At the beginning of this month, at the height of the bushfires in Sydney and Gippsland, I had the weird experience of spending two nights in a short-stay apartment building in A'Beckett Street, Melbourne. It was peopled by uncommunicative strangers and completely jerry-built. The handle fell off the door to the 18th floor balcony (lucky I was not outside at the time), the bathroom door kept sliding open unless you put a towel under it, the wifi was unreliable and weak, and the television did not work at all. A'Beckett Street is full of, and surrounded by, such multi-storey short-stay apartments, their mirror-glass neighbours reflecting them endlessly in fractals. I took photos of these broken glass splinters crowded together, group-punching the smokey sky, like angular stomatolites of unprecedented height.

Opposite the short-stay was a classic situation of an abandoned two-storey shop frogmarched between two taller buildings.
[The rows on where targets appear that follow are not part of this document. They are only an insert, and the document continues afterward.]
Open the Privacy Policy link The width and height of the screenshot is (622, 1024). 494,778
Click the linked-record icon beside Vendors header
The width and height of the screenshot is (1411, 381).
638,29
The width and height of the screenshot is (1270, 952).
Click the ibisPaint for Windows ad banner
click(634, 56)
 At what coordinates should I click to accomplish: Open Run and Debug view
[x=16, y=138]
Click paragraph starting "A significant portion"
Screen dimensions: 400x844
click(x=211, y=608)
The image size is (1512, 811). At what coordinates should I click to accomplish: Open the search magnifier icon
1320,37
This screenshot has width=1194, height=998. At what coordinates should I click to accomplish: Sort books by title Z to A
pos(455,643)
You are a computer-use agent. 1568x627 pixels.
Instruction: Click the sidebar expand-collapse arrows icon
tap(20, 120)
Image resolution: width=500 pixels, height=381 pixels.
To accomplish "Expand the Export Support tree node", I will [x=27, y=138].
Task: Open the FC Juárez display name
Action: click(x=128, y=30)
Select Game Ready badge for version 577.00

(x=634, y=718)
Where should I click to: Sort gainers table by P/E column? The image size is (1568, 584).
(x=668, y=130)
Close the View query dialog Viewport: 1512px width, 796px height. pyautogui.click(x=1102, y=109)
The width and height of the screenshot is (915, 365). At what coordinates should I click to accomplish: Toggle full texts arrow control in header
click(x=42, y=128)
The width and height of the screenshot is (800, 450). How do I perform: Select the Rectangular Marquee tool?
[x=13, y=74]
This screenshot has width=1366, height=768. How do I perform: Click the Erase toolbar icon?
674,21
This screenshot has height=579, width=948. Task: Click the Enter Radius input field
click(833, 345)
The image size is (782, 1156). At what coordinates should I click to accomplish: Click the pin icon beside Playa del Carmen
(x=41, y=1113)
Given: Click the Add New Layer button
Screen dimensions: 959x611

And this group was dwarfed by a gathering army of giant towers. On every nearby street, more were being built, untidy packaging spilling onto pavements. You could not walk straight down a street because of the debris and the barriers. You could not talk because of the construction noise.

Dead matter. No green spaces, no animals or natural processes - apart from geological ones - to wear these materials down. When they crumble they won't dissolve easily back into the environment; they will be like their own tombstones; a jagged cemetery of human-generated stromatolites.

There was still a little bit of green at Victoria Markets - also doomed to be covered in skyscrapers, if Melbourne planning continues its rapine way with our city.

A friend expressed shock at the density of high-rises in Melbourne, wondering why the laws allowed them to crowd out the sunlight.

But homo economicus is driven blindly to convert land into money, as the cyanobacteria were blindly driven to convert carbon dioxide to oxygen. The cyanobacteria left stromatolites and homo economicus leaves giant agglomerations, but it's still just another way of getting food, however indirect.


These paragraphs about cyanobacteria come from the introduction to Sheila Newman, (Ed.) The Final Energy Crisis, 2nd Ed., Pluto Press, UK, 2008.